Text block:
A quick review of the rules of college football dictate that someone is going to have to score for a winner to be declared between Notre Dame and Alabama in the BCS championship game Monday night at Sun Life Stadium in Miami Gardens, Fla.
Touchdowns may come at a premium with teams ranked No. 1 and No. 2 (in a tie, anyway) in red-zone defense. So that makes scoring quite a feat, and also very possibly quite a feet, with the kickers from each side assuming a central role — whether it’s good or it’s no good.
Opportunities for points cannot be squandered. Opportunities to pin the other offense deep, and force it to grind out a drive against an unforgiving defense, must be executed well.
And just as one explosive play in the return game could turn everything, one implosive play on a field goal or a punt — a miss, a block, you name it — could have either team kicking itself all offseason.
Irish principals: K Kyle Brindza, P Ben Turk.
Notre Dame cannot, for any fathomable reason, allow points to trickle off the scoreboard thanks to kicking-game mistakes. Its operation must be flawless, and Brindza has not necessarily been that in 2012.
Brindza has hit 23 field goals, which was a single-season record for the Irish, breaking John Carney’s mark of 21 that had stood since 1986. So he’s prolific. And he has been clutch, with a game-winner against Purdue and important late kicks against Michigan and Pittsburgh. But he has missed 8 of 31 tries, with seven of the eight coming from between 34 and 43 yards.
The five field goals, including a career-best 52-yarder, at USC? That has to be the norm and the expectation for the title game.

Work request: Write down the part of the kicking-game preview between "Opportunities for points" and "that in 2012.", inclusive, word for word.

Listed entries:
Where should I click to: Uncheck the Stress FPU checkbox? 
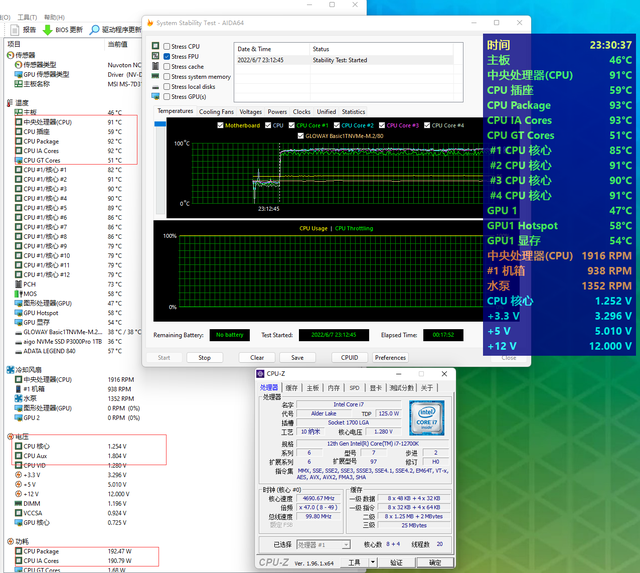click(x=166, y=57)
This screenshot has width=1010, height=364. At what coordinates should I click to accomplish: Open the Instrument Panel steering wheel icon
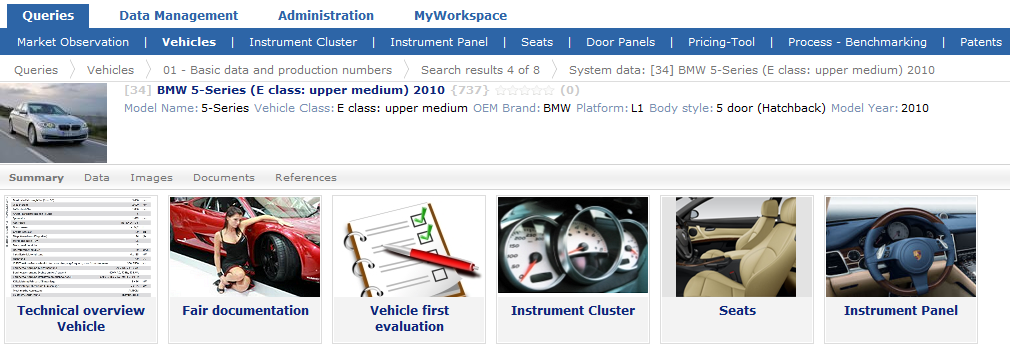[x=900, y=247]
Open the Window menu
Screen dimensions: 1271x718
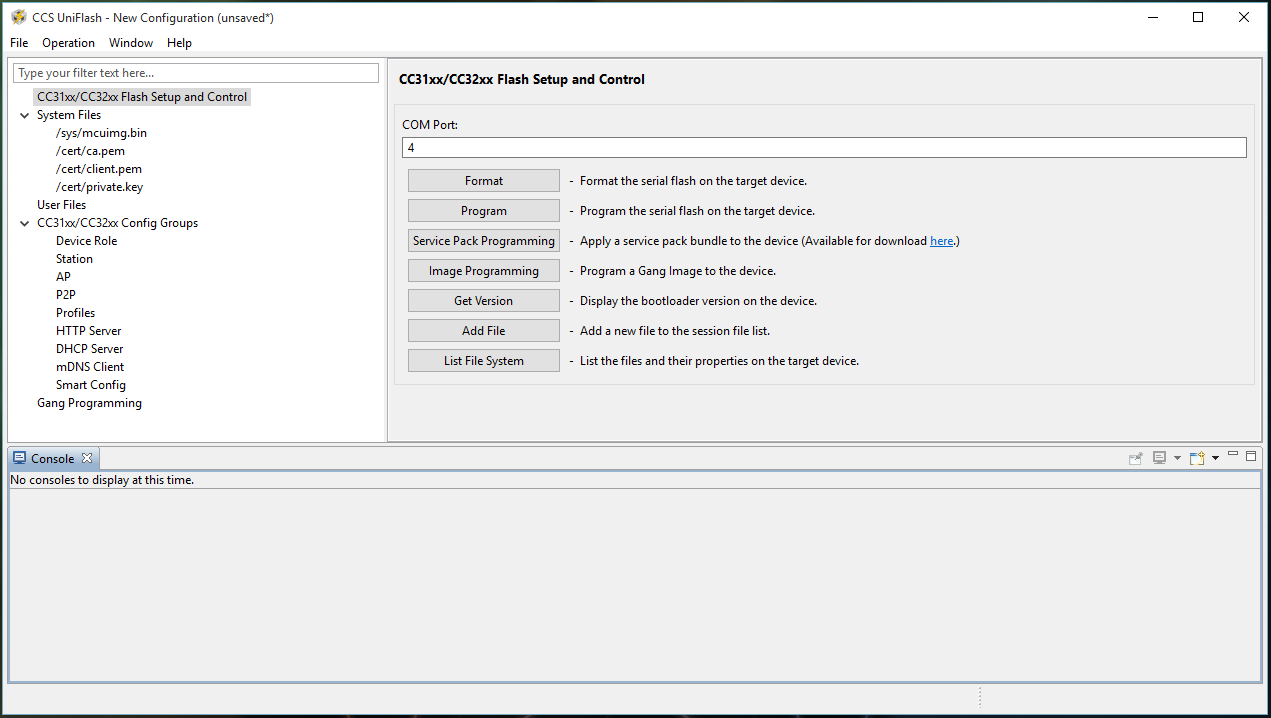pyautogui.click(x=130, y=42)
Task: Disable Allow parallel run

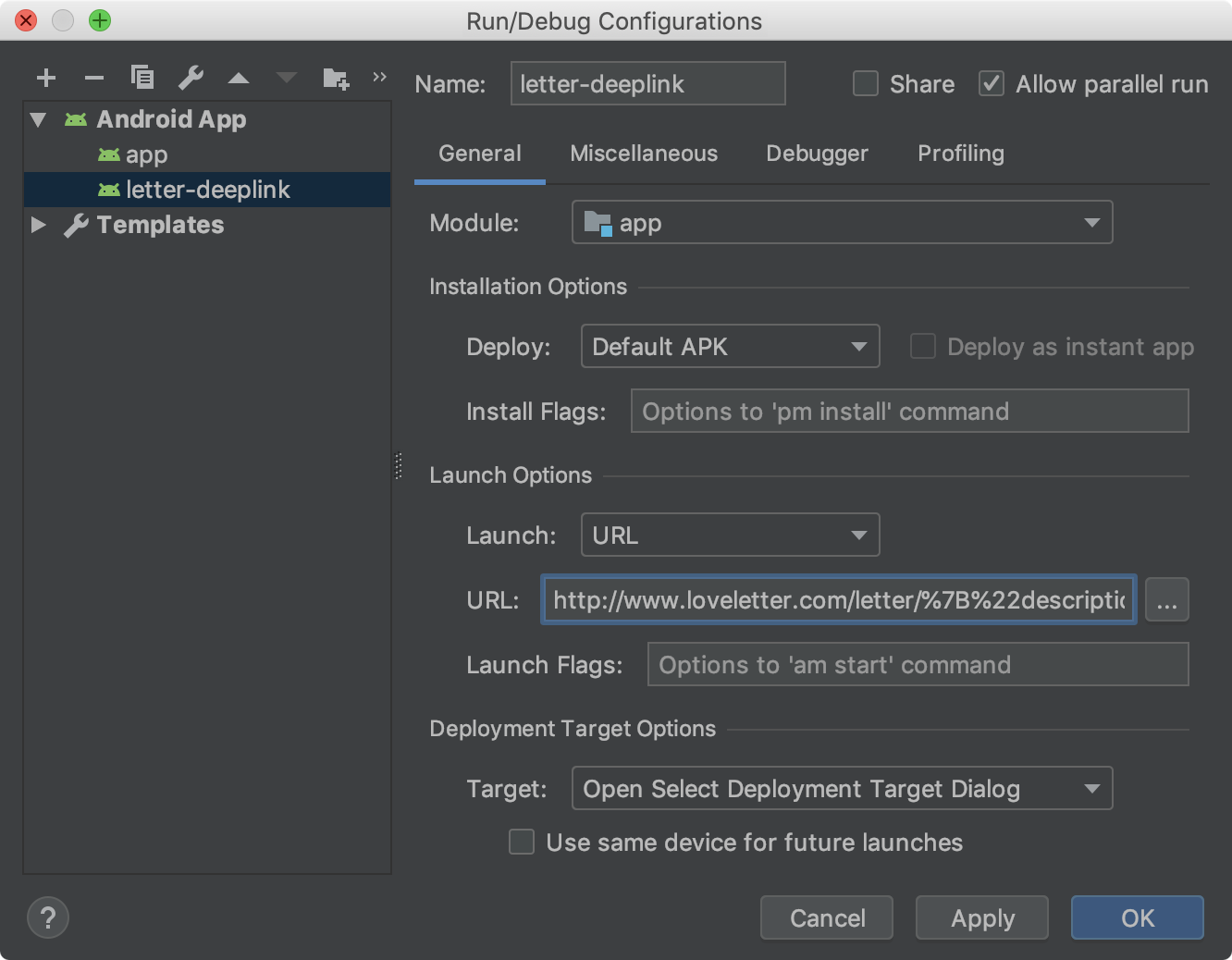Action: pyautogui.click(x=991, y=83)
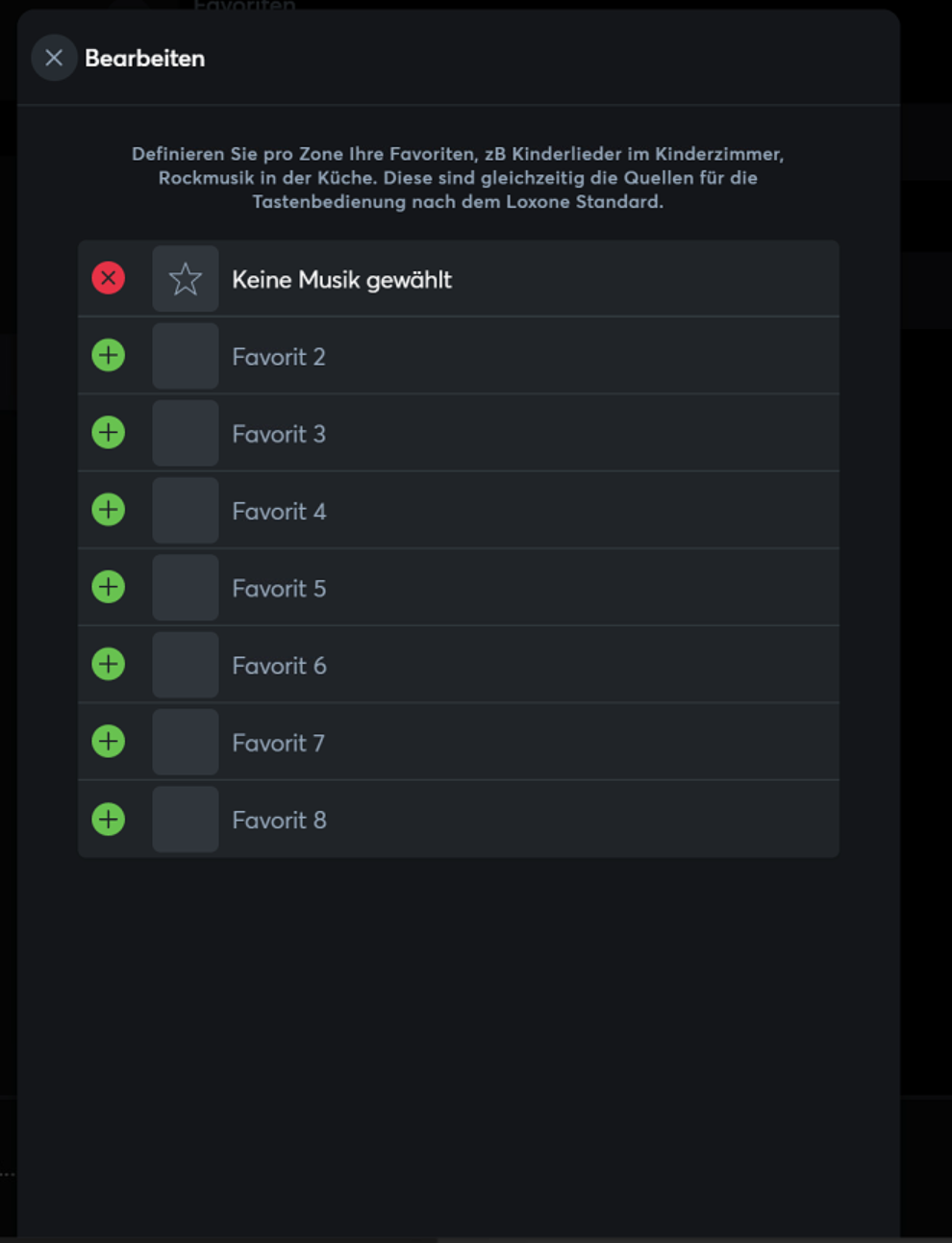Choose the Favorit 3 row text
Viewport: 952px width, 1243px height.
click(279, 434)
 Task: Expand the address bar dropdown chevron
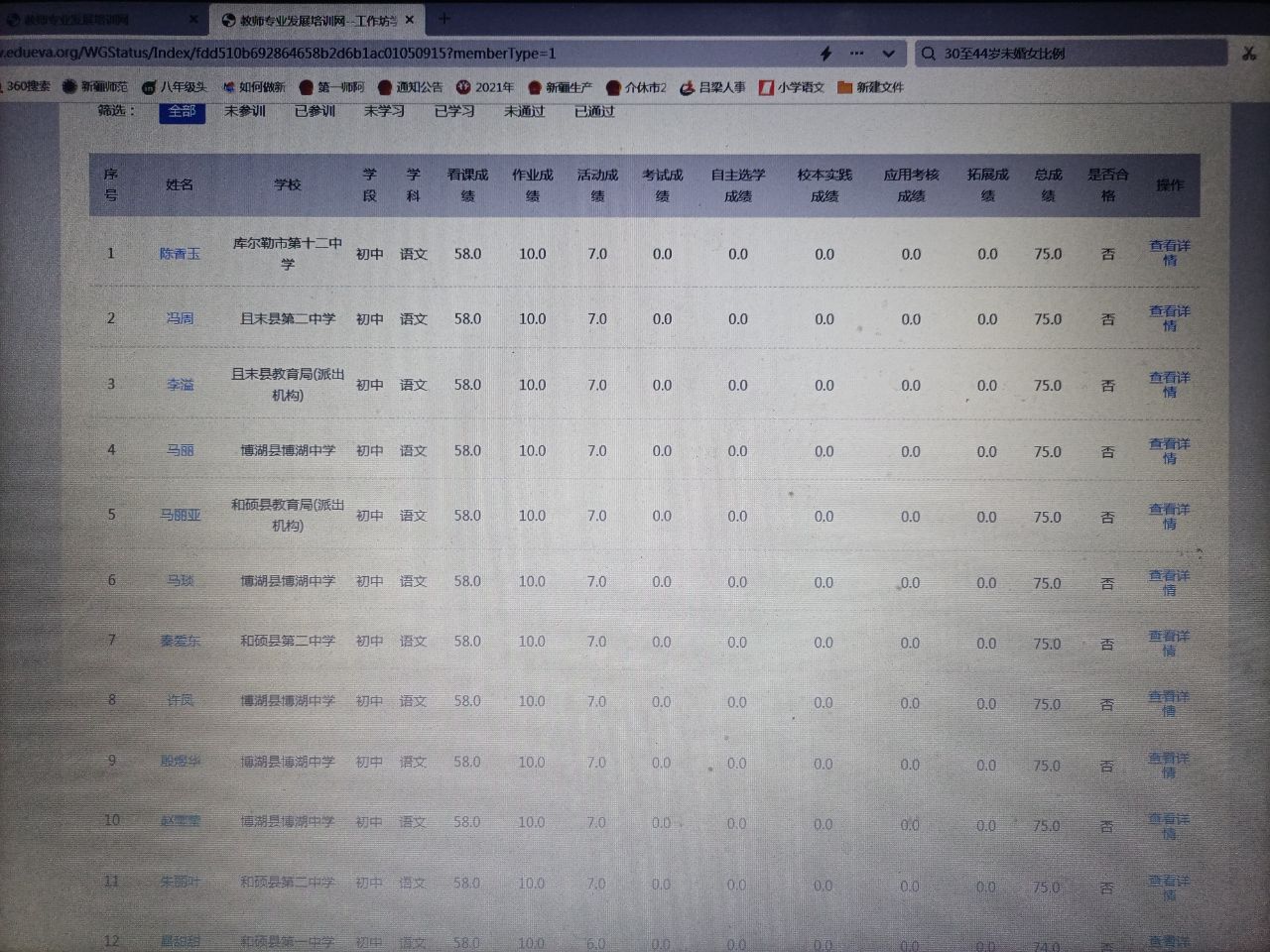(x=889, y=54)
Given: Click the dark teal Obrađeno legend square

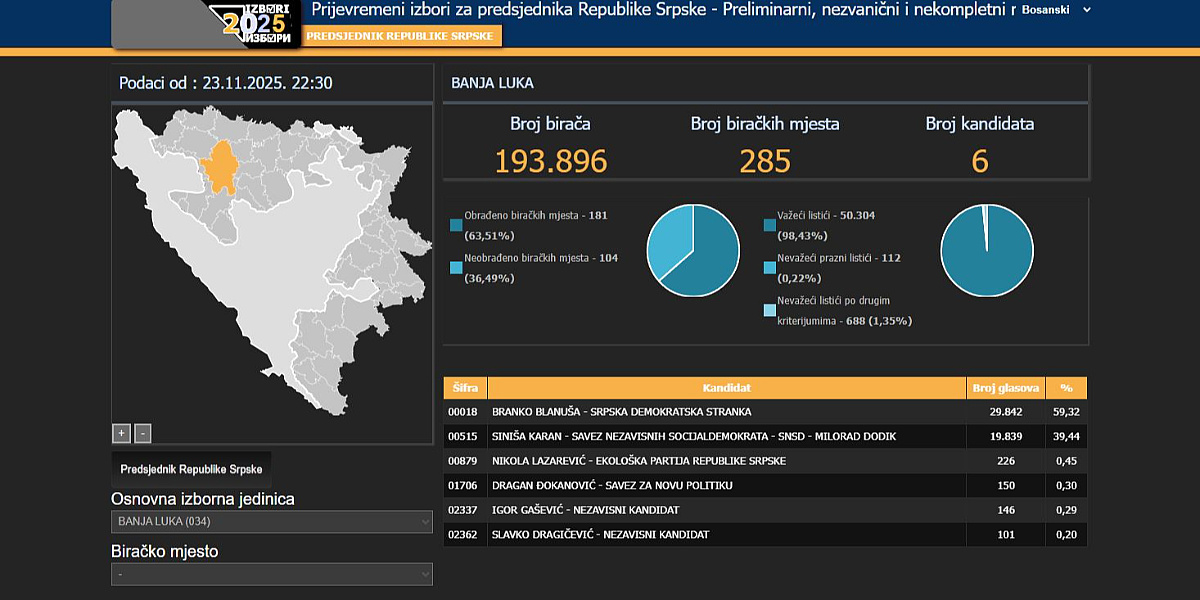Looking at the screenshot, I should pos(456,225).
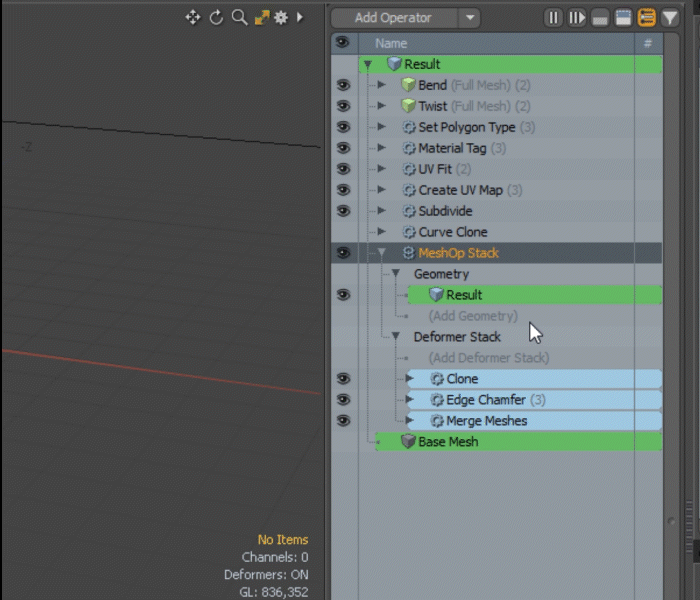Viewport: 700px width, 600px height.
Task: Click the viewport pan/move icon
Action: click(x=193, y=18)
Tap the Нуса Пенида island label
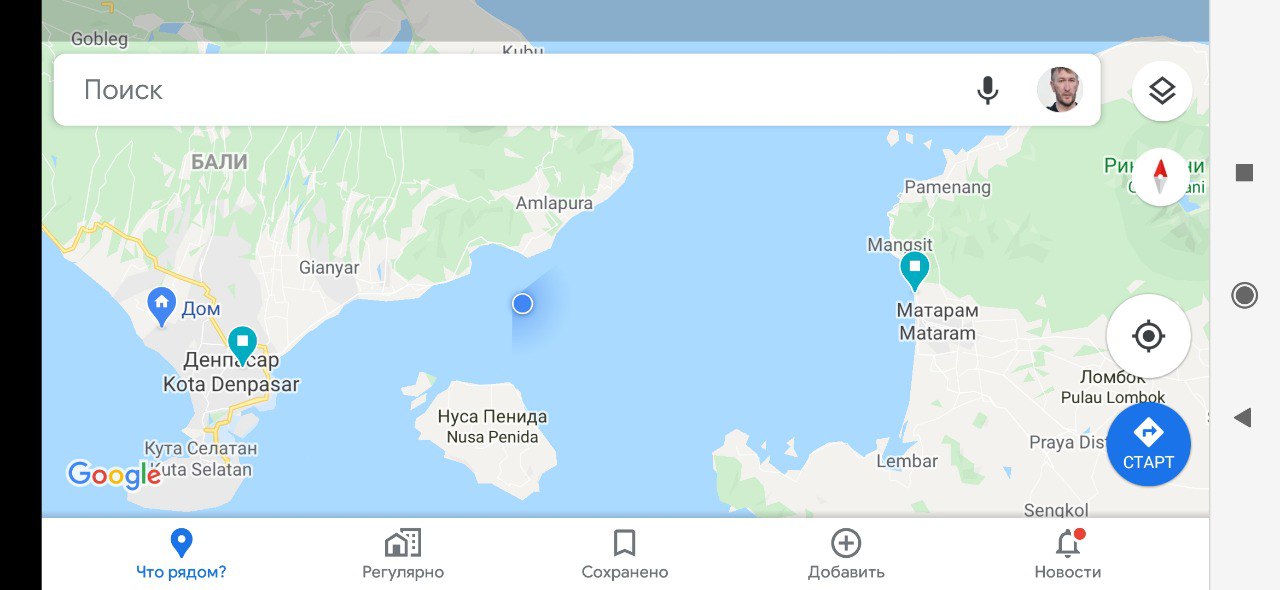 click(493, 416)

Completed task:
Opportunities for points cannot be squandered. Opportunities to pin the other offense deep, and force it to grind out a drive against an unforgiving defense, must be executed well.
And just as one explosive play in the return game could turn everything, one implosive play on a field goal or a punt — a miss, a block, you name it — could have either team kicking itself all offseason.
Irish principals: K Kyle Brindza, P Ben Turk.
Notre Dame cannot, for any fathomable reason, allow points to trickle off the scoreboard thanks to kicking-game mistakes. Its operation must be flawless, and Brindza has not necessarily been that in 2012.